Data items
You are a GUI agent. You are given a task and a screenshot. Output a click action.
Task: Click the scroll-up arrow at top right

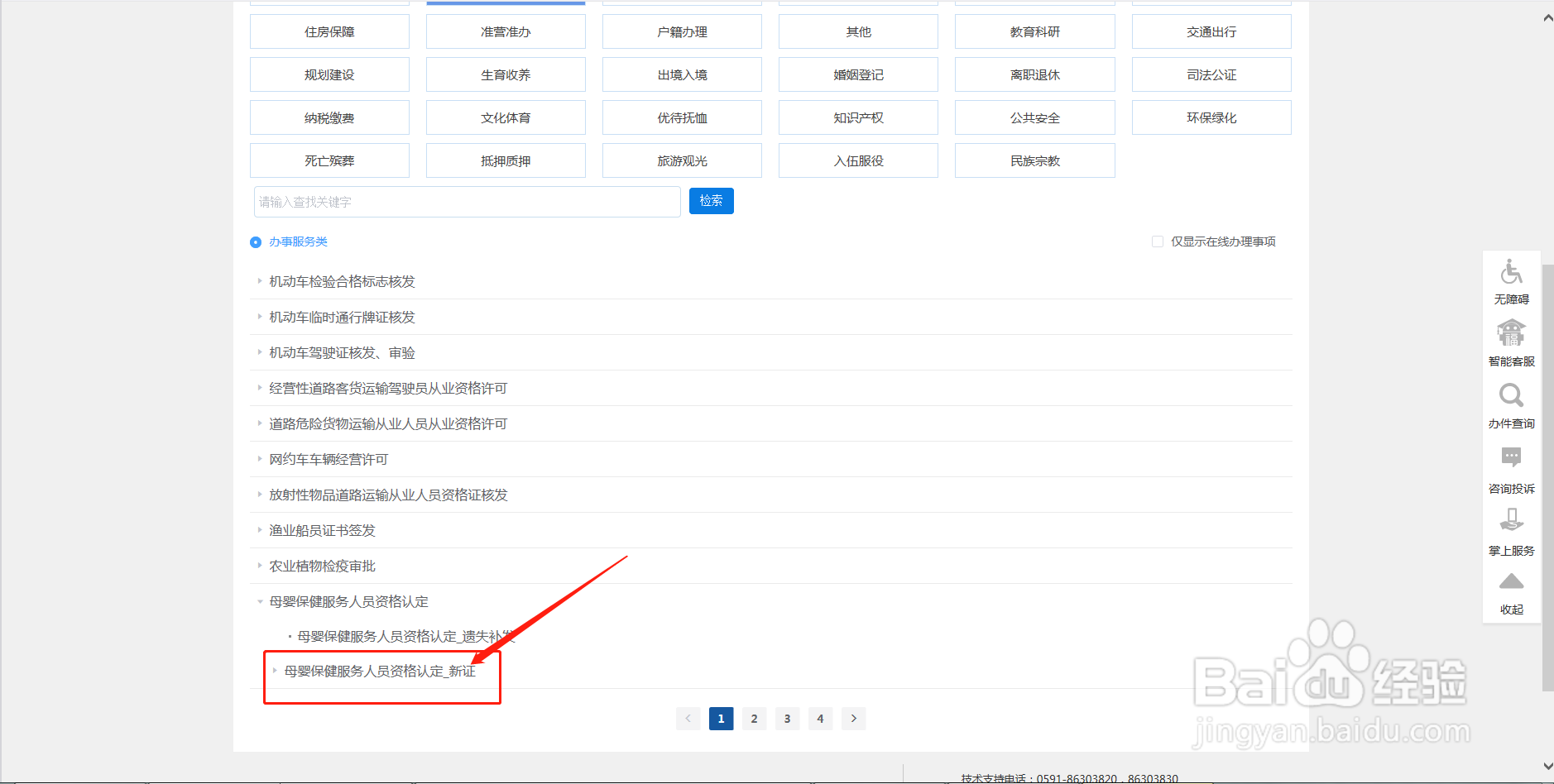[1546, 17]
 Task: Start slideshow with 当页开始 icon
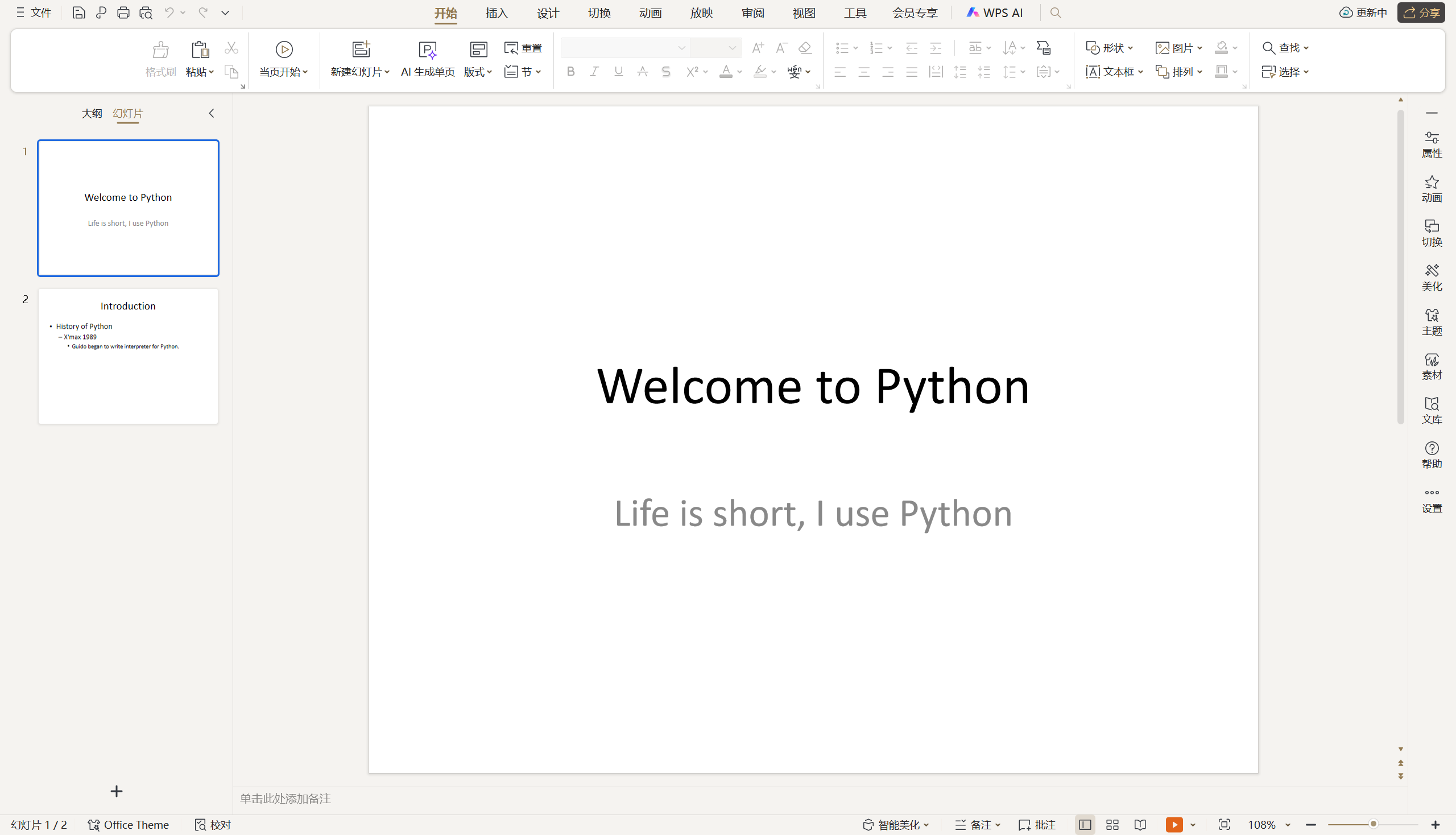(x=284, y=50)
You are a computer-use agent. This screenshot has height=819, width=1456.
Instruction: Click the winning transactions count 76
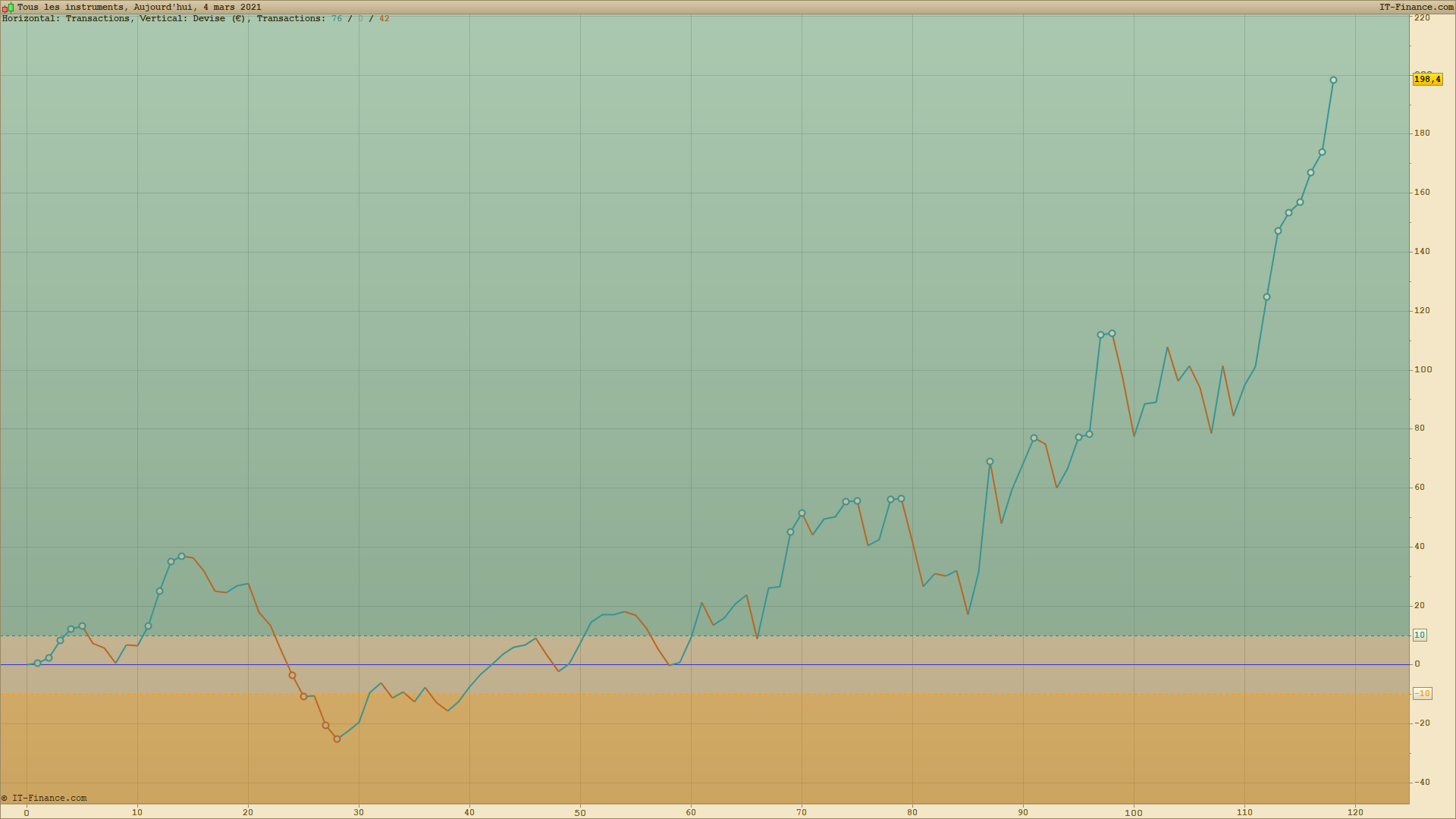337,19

Your task:
Return all lines in the data that include the word "agent".

Answer below:
You are a GUI agent. You are given a task and a screenshot. Output a click action.
You are a computer-use agent. This screenshot has height=819, width=1456.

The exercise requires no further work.